Return the data below line for line, with no changes.
----- Records for processing -----
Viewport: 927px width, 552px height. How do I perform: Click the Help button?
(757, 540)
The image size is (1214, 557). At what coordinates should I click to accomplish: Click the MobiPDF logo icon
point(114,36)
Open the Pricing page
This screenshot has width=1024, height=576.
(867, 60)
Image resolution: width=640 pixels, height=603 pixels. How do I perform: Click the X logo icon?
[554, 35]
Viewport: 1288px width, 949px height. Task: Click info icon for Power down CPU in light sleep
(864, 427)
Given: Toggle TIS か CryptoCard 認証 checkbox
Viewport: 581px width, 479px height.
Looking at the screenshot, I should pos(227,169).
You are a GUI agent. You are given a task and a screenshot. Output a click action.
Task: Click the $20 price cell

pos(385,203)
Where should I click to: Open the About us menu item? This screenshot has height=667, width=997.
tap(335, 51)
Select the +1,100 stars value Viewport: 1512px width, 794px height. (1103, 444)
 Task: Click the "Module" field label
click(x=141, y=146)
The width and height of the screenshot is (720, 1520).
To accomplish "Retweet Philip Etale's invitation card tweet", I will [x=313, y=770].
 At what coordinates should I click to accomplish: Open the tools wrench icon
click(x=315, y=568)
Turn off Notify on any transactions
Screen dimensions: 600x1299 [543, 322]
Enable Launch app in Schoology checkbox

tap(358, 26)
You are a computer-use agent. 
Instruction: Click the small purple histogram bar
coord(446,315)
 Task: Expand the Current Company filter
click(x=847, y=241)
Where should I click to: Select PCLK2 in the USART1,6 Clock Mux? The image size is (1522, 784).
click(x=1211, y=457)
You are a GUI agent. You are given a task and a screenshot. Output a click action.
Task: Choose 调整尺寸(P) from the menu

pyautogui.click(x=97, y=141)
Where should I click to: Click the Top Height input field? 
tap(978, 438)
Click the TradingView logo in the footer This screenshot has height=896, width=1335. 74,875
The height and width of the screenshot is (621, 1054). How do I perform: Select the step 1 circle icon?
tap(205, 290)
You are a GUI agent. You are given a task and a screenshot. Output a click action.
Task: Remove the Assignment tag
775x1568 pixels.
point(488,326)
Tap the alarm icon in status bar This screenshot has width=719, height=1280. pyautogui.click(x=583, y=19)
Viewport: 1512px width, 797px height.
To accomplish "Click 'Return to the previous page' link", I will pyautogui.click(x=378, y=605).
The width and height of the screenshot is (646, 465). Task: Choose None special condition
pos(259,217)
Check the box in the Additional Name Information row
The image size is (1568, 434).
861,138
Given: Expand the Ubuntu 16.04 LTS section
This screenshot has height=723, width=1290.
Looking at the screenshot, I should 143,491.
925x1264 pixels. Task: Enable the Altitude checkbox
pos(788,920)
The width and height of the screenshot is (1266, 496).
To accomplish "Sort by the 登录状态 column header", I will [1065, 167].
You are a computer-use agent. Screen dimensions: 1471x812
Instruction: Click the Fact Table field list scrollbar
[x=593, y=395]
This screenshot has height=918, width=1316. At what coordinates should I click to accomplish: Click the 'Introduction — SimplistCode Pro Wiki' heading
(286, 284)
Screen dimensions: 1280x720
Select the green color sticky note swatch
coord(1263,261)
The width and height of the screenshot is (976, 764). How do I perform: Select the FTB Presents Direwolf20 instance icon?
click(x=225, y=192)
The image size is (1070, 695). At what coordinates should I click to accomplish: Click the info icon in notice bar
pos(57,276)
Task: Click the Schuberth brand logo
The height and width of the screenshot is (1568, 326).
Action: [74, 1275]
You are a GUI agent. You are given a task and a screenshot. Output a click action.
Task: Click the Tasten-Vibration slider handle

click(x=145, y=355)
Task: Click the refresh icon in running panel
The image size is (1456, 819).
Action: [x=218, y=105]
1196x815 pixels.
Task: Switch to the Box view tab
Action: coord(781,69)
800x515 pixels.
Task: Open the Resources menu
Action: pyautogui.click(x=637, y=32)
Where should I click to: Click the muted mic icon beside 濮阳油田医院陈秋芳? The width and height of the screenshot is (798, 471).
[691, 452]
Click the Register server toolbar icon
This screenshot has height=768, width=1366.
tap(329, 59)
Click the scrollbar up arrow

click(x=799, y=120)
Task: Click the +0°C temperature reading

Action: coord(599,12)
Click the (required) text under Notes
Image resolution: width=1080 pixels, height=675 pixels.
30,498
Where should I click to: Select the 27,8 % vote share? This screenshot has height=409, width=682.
-----
### [Output of the task]
Viewport: 927px width, 552px height. How do I perform: Click the Help button?
(757, 540)
The image size is (1214, 557). At what coordinates should I click to accomplish: Click the MobiPDF logo icon
point(114,36)
Open the Pricing page
This screenshot has width=1024, height=576.
(867, 60)
Image resolution: width=640 pixels, height=603 pixels. How do I perform: Click the X logo icon?
[554, 35]
Viewport: 1288px width, 949px height. Task: Click info icon for Power down CPU in light sleep
(864, 427)
Given: Toggle TIS か CryptoCard 認証 checkbox
Viewport: 581px width, 479px height.
Looking at the screenshot, I should pos(227,169).
You are a GUI agent. You are given a task and a screenshot. Output a click action.
Task: Click the $20 price cell

pos(385,203)
Where should I click to: Open the About us menu item? This screenshot has height=667, width=997.
tap(335, 51)
Select the +1,100 stars value Viewport: 1512px width, 794px height. (1103, 444)
 Task: Click the "Module" field label
click(x=141, y=146)
The width and height of the screenshot is (720, 1520).
To accomplish "Retweet Philip Etale's invitation card tweet", I will [x=313, y=770].
 At what coordinates should I click to accomplish: Open the tools wrench icon
click(x=315, y=568)
Turn off Notify on any transactions
Screen dimensions: 600x1299 [543, 322]
Enable Launch app in Schoology checkbox

tap(358, 26)
You are a computer-use agent. 
Instruction: Click the small purple histogram bar
coord(446,315)
 Task: Expand the Current Company filter
click(x=847, y=241)
Where should I click to: Select PCLK2 in the USART1,6 Clock Mux? The image size is (1522, 784).
click(x=1211, y=457)
You are a GUI agent. You are given a task and a screenshot. Output a click action.
Task: Choose 调整尺寸(P) from the menu

pyautogui.click(x=97, y=141)
Where should I click to: Click the Top Height input field? 
tap(978, 438)
Click the TradingView logo in the footer This screenshot has height=896, width=1335. 74,875
The height and width of the screenshot is (621, 1054). How do I perform: Select the step 1 circle icon?
tap(205, 290)
You are a GUI agent. You are given a task and a screenshot. Output a click action.
Task: Remove the Assignment tag
775x1568 pixels.
point(488,326)
Tap the alarm icon in status bar This screenshot has width=719, height=1280. pyautogui.click(x=583, y=19)
Viewport: 1512px width, 797px height.
To accomplish "Click 'Return to the previous page' link", I will pyautogui.click(x=378, y=605).
The width and height of the screenshot is (646, 465). Task: Choose None special condition
pos(259,217)
Check the box in the Additional Name Information row
The image size is (1568, 434).
861,138
Given: Expand the Ubuntu 16.04 LTS section
This screenshot has height=723, width=1290.
Looking at the screenshot, I should 143,491.
925x1264 pixels. Task: Enable the Altitude checkbox
pos(788,920)
The width and height of the screenshot is (1266, 496).
To accomplish "Sort by the 登录状态 column header", I will [1065, 167].
You are a computer-use agent. Screen dimensions: 1471x812
Instruction: Click the Fact Table field list scrollbar
[x=593, y=395]
This screenshot has height=918, width=1316. At what coordinates should I click to accomplish: Click the 'Introduction — SimplistCode Pro Wiki' heading
(286, 284)
Screen dimensions: 1280x720
Select the green color sticky note swatch
coord(1263,261)
The width and height of the screenshot is (976, 764). How do I perform: Select the FTB Presents Direwolf20 instance icon?
click(x=225, y=192)
The image size is (1070, 695). At what coordinates should I click to accomplish: Click the info icon in notice bar
pos(57,276)
Task: Click the Schuberth brand logo
The height and width of the screenshot is (1568, 326).
Action: [74, 1275]
You are a GUI agent. You are given a task and a screenshot. Output a click action.
Task: Click the Tasten-Vibration slider handle

click(x=145, y=355)
Task: Click the refresh icon in running panel
The image size is (1456, 819).
Action: [x=218, y=105]
1196x815 pixels.
Task: Switch to the Box view tab
Action: coord(781,69)
800x515 pixels.
Task: Open the Resources menu
Action: pyautogui.click(x=637, y=32)
Where should I click to: Click the muted mic icon beside 濮阳油田医院陈秋芳? The width and height of the screenshot is (798, 471).
[691, 452]
Click the Register server toolbar icon
This screenshot has height=768, width=1366.
tap(329, 59)
Click the scrollbar up arrow

click(x=799, y=120)
Task: Click the +0°C temperature reading

Action: coord(599,12)
Click the (required) text under Notes
Image resolution: width=1080 pixels, height=675 pixels.
30,498
Where should I click to: Select the 27,8 % vote share? This screenshot has height=409, width=682.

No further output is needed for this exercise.